Hello, I'm looking for help to save my marriage. DH is having an emotional affair (which he denies) with an Eastern European girl (25) who he has never met but works with.
They have been messaging / calling / texting each other for over a year now, both deny being in touch (i have called her a few times) but they don't stop the contact. He has told her he loves her and she has said she feels the same too. I think DH is going through a midlife crisis. He has stopped talking to me and sleeps in the spare room.
I want to fight for the marriage and take him back from her. I can't see that she is really in love with him, he is 55. I think she is after money or she is looking into a way to live in the UK. DH is besotted with her and i cant get him to speak about it.
DH tells me that he feels we have grown apart and will eventually divorce. I want to fight for my marriage, i have invested 25 years in this and i dont want to just give it up. We have a DD18 who lives at home with us.
What can i do? How can i get him or her to stop - is it possible?
Any help would be very much appreciated - Thank you!

OP posts:
TooTiredToSleepRightNow · 15/02/2022 01:00

Hi OP I don’t want to jump to conclusions but with your username and possible age I’m wondering if you have hold some idea dude to cultural conditioning (I’m not Sikh but south Asian too) that make us effectively take more shit from men because of the way we think we need them or culture is telling us. I just want to tell you it really is your husband’s fault and not this ‘girl’ who he has probably taken advantage of anyway. If he says you’ve grown apart, I really would believe him and move on. If you’re worried about finances then you get take him to court esp as he is the one walking out but please don’t blame her, that’s internalised misogyny where the man gets off scot free, I’m sorry if I’m generalising or jumping to conclusions but I find your views that of older women from my culture who will most likely tell a woman in your situation to ‘take the black magic’ off the man to make him see sense etc. I’m sorry if I’m wrong but just find it strange how you’re not holding him to account.

TooTiredToSleepRightNow · 15/02/2022 01:04

I have just read you think she’s after his money, even so the buck stops with him. He’s the one who is married and should know better. If you leave him he may see sense and come back but why would you want him. It could also end in disaster and he could end up in some serious trouble but you really need to look after yourself and protect your finances as pp has mentioned. Ask yourself, if it was you who was having an affair, would he be behaving like you? And as for your daughter I’m sure you don’t want her thinking it’s okay for men to cheat or may be you do, like I said I don’t want to make assumptions.

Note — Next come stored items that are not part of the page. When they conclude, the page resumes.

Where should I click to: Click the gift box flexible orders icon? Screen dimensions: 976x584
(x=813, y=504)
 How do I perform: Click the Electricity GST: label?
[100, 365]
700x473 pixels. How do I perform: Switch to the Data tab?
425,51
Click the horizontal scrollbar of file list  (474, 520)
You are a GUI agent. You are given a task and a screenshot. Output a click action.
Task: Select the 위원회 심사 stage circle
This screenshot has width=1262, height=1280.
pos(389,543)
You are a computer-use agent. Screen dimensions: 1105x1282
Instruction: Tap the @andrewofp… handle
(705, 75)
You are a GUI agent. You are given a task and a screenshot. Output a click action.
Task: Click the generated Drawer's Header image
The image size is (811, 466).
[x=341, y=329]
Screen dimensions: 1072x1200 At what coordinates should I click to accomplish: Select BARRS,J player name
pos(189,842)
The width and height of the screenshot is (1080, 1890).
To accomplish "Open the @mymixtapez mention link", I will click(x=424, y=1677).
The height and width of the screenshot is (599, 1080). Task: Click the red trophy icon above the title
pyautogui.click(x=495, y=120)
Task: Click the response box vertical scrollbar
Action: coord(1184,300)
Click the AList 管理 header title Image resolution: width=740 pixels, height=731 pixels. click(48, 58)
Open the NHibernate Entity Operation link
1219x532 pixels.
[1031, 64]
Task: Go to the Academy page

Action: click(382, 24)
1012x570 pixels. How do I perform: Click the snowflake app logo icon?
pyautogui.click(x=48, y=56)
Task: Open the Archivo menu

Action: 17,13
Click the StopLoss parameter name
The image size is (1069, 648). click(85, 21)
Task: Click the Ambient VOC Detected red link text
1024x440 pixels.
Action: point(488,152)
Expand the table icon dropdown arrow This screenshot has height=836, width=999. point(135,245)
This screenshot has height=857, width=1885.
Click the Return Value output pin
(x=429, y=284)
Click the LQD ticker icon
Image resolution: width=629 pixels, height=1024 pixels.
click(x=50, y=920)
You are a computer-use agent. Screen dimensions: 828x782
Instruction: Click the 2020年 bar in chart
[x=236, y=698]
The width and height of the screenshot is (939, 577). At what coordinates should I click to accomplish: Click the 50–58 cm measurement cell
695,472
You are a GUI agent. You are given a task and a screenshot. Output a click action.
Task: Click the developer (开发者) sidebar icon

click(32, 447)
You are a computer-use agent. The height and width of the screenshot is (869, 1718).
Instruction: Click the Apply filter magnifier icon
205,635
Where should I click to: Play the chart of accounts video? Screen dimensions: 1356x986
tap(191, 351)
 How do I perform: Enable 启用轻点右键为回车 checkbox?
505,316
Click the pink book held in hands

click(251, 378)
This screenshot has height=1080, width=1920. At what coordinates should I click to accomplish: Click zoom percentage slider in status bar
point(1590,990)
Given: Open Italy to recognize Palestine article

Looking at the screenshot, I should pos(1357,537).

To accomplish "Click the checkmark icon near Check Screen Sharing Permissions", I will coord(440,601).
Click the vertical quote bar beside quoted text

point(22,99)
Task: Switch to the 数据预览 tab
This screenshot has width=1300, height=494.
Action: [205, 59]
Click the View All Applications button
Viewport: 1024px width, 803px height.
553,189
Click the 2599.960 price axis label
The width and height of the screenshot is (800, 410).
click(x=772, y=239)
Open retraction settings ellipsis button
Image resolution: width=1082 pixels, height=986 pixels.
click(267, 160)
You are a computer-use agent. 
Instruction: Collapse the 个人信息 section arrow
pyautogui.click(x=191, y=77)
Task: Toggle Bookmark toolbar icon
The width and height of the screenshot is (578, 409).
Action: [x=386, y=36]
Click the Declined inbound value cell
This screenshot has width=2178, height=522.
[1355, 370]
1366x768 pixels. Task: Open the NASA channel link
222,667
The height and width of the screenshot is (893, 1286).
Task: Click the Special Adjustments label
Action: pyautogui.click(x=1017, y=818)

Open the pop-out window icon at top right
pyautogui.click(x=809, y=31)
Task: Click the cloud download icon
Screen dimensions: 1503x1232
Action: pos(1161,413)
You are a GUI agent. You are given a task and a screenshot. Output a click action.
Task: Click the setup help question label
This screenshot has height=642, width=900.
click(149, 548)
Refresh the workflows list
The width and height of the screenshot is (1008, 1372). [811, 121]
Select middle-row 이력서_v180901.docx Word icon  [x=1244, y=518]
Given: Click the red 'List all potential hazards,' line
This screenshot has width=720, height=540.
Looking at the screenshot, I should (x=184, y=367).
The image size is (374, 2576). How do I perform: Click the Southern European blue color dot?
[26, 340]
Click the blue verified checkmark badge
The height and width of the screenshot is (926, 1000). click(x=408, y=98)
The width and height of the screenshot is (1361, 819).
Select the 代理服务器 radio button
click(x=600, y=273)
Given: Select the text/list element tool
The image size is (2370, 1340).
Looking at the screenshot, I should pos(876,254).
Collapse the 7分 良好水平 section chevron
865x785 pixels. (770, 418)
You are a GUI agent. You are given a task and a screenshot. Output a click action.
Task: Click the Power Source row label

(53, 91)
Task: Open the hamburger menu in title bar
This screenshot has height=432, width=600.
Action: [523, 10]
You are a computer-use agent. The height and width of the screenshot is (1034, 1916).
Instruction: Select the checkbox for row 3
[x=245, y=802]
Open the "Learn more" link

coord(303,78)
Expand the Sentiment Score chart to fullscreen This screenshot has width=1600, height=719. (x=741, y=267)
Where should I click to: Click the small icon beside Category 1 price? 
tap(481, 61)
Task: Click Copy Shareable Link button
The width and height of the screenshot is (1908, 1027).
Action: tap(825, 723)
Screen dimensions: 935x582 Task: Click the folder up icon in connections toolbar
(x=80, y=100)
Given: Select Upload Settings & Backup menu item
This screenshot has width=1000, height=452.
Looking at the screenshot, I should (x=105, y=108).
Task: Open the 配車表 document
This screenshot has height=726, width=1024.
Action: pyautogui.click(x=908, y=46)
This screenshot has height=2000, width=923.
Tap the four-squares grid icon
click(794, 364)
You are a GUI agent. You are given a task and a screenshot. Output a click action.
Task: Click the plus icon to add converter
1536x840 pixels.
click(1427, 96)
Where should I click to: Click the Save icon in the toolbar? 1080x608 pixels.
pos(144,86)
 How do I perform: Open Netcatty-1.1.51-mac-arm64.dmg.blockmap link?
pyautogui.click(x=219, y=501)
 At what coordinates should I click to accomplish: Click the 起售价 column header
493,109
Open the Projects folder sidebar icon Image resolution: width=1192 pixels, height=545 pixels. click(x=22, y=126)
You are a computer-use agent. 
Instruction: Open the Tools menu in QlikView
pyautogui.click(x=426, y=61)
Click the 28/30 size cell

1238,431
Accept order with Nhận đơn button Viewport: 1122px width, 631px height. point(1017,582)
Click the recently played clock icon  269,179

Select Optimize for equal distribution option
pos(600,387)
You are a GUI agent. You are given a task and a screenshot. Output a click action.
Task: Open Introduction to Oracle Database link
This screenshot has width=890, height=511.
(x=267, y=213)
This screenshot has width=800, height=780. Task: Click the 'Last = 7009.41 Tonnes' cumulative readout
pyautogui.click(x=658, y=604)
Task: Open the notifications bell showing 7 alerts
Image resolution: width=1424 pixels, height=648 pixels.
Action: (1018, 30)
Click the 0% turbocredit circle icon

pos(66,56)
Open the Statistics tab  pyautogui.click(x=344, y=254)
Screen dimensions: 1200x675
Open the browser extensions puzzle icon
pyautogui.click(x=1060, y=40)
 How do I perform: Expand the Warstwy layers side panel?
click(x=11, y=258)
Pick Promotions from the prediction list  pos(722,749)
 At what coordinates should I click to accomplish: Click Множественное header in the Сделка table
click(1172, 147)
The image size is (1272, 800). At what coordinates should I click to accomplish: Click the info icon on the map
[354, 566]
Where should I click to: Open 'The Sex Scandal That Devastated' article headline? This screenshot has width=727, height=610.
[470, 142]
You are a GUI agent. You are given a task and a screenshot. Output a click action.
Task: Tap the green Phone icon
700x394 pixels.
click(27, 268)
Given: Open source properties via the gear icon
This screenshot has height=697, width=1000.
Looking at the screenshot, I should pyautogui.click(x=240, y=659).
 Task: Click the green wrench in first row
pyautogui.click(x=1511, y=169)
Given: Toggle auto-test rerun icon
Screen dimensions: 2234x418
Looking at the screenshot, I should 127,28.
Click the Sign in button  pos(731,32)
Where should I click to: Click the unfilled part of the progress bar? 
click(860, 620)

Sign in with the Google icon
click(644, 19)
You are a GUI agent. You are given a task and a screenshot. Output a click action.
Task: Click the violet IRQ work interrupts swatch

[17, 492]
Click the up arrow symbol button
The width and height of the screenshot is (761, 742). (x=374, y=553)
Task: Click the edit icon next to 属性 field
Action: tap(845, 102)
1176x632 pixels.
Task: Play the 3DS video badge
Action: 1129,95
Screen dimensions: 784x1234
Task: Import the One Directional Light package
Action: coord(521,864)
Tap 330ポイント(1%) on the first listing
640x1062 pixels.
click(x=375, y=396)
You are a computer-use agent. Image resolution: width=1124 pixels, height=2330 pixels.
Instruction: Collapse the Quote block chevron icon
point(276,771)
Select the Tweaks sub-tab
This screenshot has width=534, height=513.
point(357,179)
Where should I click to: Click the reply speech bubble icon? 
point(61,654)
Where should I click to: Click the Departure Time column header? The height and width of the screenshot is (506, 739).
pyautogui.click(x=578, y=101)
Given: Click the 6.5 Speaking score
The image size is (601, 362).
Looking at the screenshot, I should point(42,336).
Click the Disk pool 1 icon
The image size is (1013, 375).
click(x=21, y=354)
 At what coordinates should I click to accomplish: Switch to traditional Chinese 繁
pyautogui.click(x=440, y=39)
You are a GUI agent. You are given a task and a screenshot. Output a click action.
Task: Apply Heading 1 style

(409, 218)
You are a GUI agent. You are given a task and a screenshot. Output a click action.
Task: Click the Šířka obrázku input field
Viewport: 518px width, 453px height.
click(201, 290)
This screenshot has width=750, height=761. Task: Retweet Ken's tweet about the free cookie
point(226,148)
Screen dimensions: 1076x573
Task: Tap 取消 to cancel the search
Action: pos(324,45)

TooTiredToSleepRightNow · 15/02/2022 01:07

And you say you’ve both been happy for years but how do you know he’s been faithful, or just been playing happy families how can you be so sure

Squeezyhug · 15/02/2022 01:27

I think you need to see the situation for what it is.
He has betrayed you and broken his marriage vows. He has chosen to do this.

Your anger should be towards him not the OW. She’s not betraying anybody.

Trying to hold onto the good times and memories will only stop you from moving on and getting him out of your life. This is no longer the person you married.
He does not have your interests at heart.

Get your ducks in a row and file for divorce. The stress of going through that might even put him off OW but you’d be a fool to take him back.

Keep an eye on any joint bank account and really the quicker you see a lawyer the better.
He may have started hiding money away already. (for his future with OW)

Look after you and DD.That’s your priority now.